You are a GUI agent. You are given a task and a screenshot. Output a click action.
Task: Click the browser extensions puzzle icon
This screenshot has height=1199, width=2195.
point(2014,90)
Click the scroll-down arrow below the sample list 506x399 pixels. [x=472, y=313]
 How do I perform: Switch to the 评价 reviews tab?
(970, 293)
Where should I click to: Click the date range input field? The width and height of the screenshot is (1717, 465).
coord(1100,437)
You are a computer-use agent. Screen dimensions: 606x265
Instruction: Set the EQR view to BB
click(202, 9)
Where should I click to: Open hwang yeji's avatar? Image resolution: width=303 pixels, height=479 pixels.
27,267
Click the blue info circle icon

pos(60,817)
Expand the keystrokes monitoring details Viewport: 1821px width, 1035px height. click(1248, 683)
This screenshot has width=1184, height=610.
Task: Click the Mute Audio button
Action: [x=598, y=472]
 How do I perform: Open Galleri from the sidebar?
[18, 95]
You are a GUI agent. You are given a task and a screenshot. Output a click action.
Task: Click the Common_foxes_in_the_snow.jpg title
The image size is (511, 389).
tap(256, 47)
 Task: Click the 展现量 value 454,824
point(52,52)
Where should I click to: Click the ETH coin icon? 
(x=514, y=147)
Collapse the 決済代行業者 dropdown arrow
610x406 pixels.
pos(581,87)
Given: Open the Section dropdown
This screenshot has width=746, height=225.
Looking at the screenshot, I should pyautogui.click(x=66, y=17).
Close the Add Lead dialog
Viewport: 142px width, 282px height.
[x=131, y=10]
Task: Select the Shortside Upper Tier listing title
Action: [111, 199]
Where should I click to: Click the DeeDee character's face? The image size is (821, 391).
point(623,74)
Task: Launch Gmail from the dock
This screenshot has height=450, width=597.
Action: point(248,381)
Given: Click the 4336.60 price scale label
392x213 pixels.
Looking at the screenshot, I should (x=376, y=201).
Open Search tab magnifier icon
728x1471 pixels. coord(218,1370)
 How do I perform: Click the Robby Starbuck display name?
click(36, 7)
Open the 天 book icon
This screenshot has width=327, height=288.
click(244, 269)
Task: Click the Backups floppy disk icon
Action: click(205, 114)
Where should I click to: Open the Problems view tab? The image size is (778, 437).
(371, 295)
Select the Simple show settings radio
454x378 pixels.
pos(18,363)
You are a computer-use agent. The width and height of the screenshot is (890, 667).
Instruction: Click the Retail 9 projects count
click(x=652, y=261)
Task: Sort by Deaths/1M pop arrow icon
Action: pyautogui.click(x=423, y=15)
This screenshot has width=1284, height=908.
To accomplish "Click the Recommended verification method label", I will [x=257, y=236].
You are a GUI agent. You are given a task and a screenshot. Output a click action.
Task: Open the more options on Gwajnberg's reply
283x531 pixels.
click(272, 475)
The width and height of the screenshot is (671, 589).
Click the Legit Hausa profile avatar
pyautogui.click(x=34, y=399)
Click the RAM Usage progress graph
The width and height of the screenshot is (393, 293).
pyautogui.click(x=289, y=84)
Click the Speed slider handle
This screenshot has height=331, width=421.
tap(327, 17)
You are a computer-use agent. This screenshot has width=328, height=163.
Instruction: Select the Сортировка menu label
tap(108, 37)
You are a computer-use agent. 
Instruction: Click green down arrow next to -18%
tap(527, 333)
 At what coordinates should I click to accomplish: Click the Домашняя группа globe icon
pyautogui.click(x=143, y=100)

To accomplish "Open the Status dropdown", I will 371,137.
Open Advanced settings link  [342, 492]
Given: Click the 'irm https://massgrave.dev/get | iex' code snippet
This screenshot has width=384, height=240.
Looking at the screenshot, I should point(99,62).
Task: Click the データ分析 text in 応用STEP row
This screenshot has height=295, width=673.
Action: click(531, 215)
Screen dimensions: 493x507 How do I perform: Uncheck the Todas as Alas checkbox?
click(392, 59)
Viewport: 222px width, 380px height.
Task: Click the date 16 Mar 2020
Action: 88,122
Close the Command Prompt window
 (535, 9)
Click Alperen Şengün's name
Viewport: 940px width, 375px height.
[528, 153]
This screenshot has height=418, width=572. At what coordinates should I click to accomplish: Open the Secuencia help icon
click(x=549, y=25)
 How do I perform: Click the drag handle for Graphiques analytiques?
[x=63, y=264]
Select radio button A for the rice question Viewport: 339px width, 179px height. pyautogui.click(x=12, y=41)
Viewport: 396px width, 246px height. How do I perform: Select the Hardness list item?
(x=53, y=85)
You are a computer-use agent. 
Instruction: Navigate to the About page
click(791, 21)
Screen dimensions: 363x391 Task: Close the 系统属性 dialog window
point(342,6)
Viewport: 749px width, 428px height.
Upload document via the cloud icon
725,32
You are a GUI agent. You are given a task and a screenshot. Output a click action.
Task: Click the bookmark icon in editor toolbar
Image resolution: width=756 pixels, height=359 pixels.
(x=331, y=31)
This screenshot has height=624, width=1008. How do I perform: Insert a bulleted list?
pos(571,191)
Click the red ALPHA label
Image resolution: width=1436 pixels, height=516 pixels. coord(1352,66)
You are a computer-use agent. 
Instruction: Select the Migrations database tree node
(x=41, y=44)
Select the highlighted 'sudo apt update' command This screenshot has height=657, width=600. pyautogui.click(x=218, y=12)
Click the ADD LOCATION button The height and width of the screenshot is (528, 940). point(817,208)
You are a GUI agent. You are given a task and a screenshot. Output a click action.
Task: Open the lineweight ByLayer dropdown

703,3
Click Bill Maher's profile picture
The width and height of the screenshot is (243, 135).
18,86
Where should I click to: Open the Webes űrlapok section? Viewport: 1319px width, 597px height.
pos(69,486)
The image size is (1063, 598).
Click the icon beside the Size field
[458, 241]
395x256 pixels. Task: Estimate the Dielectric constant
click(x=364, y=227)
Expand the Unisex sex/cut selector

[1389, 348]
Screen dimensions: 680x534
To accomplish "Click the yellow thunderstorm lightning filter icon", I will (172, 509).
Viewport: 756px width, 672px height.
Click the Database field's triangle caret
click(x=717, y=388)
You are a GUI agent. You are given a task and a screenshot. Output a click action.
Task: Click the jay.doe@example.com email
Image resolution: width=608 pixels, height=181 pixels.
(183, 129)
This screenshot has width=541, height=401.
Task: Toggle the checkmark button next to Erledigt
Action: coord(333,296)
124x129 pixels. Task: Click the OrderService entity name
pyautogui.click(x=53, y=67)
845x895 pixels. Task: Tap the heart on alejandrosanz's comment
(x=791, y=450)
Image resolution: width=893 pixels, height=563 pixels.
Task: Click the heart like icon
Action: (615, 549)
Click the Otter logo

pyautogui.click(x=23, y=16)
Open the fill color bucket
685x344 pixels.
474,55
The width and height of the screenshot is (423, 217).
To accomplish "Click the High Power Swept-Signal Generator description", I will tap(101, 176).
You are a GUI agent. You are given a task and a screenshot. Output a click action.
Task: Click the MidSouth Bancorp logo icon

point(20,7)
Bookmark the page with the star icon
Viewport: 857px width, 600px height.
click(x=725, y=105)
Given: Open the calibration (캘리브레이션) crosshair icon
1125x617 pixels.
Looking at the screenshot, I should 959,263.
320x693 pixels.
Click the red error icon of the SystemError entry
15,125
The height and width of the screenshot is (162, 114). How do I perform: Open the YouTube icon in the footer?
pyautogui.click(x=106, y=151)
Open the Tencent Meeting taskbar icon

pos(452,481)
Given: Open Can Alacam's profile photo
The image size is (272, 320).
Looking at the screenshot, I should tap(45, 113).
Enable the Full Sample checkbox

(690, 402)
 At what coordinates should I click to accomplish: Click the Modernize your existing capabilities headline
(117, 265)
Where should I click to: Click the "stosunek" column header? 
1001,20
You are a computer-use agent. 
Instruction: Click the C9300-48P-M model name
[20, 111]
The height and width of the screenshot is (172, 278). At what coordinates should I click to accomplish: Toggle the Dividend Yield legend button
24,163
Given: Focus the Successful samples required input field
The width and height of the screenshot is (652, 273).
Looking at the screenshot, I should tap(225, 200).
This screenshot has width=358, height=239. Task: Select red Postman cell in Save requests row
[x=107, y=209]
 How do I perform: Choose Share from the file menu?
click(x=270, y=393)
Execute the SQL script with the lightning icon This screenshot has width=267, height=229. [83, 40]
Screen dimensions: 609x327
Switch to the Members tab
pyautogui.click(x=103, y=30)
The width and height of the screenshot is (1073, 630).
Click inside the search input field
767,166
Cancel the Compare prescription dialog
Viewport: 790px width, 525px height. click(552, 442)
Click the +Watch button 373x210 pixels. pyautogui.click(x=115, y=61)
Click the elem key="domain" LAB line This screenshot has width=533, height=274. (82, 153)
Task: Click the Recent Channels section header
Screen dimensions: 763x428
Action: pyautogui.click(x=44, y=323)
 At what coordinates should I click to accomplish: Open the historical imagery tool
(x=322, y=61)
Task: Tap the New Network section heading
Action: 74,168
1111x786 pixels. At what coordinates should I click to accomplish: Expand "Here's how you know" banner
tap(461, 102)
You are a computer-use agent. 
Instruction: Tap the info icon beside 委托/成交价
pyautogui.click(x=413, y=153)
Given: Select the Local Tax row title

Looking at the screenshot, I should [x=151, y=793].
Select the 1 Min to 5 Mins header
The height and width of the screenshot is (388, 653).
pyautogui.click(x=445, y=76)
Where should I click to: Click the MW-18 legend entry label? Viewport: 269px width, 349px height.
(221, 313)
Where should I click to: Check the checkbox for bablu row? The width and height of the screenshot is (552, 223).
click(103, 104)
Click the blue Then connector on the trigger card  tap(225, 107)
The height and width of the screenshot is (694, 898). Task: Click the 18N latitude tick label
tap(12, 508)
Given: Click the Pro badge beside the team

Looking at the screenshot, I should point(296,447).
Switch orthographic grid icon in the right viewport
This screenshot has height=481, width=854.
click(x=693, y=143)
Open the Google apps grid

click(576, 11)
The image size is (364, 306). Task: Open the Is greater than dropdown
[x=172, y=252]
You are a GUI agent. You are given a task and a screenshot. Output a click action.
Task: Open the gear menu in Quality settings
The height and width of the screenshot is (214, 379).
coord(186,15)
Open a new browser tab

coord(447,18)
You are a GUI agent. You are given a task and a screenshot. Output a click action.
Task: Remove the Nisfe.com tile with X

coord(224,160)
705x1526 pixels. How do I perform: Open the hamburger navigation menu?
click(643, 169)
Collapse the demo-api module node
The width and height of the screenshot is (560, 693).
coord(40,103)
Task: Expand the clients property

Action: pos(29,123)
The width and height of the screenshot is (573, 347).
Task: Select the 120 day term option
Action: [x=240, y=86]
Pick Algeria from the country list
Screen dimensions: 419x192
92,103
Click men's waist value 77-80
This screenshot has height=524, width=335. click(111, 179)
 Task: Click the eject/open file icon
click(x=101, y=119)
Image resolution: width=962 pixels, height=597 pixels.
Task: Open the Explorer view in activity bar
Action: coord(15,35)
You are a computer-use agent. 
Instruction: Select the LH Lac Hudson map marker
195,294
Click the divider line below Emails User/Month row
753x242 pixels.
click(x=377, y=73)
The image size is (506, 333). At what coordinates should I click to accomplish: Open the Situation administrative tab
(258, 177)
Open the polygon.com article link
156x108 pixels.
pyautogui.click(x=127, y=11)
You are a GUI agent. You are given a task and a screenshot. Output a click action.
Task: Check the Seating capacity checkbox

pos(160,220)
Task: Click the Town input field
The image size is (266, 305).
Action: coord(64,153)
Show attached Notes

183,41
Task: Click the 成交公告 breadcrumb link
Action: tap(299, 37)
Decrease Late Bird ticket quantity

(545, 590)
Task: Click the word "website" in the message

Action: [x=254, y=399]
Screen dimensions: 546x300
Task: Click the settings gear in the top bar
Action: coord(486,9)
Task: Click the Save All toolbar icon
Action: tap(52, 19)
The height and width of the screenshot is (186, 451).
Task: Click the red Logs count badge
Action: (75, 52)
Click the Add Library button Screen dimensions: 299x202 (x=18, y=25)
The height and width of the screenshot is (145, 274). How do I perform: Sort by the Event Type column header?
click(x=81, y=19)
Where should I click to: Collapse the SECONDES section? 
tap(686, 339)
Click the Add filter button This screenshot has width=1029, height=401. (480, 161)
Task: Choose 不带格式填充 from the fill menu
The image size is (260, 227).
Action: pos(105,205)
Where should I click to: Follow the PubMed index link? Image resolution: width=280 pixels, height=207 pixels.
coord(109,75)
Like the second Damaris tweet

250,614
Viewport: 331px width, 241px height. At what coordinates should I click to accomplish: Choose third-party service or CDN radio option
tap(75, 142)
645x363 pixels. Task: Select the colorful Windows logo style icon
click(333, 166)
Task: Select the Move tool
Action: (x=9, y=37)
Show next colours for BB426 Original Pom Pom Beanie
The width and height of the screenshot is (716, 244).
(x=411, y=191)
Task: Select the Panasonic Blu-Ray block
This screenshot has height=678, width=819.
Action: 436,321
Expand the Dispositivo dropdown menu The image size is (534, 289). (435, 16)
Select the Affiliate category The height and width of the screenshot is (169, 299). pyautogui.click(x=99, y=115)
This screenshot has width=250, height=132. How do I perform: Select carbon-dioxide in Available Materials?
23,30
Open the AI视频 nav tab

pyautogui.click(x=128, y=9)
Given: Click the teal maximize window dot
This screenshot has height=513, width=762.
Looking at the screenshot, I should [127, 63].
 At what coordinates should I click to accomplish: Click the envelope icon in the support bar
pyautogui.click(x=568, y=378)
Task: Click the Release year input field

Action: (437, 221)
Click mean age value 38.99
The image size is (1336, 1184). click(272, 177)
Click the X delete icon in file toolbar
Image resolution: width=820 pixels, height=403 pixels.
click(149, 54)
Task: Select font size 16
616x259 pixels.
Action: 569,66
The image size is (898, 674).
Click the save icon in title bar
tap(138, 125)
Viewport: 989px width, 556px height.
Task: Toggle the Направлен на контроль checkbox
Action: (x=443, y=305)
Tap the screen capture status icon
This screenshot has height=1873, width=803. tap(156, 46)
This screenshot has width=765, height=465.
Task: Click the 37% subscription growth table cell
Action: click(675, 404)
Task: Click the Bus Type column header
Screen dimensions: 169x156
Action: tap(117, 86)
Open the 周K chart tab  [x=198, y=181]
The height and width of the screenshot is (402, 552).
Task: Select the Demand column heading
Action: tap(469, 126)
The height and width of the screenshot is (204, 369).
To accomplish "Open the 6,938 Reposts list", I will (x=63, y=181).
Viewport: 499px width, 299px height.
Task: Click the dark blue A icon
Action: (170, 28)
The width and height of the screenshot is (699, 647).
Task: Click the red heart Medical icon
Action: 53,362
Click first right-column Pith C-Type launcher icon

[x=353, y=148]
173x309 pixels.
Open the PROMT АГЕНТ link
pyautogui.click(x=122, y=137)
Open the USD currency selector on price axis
##########
• [WORK REQUEST]:
Take each line above that holds the string "filter" and copy it.

• [TASK SOLUTION]:
To accomplish "Click the yellow thunderstorm lightning filter icon", I will (172, 509).
Click the Add filter button This screenshot has width=1029, height=401. (480, 161)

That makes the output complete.